Work instruction
Go through the listing below and reproduce it word for word.
----------------------------------------
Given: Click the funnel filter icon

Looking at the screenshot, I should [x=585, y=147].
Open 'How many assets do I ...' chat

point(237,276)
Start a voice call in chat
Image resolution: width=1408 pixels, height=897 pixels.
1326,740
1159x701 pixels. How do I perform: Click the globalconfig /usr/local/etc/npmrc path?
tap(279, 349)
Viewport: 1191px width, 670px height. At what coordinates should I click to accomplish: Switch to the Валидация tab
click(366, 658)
----------------------------------------
Written solution
Given: Click the funnel filter icon

Looking at the screenshot, I should [x=585, y=147].
Open 'How many assets do I ...' chat

point(237,276)
Start a voice call in chat
Image resolution: width=1408 pixels, height=897 pixels.
1326,740
1159x701 pixels. How do I perform: Click the globalconfig /usr/local/etc/npmrc path?
tap(279, 349)
Viewport: 1191px width, 670px height. At what coordinates should I click to accomplish: Switch to the Валидация tab
click(366, 658)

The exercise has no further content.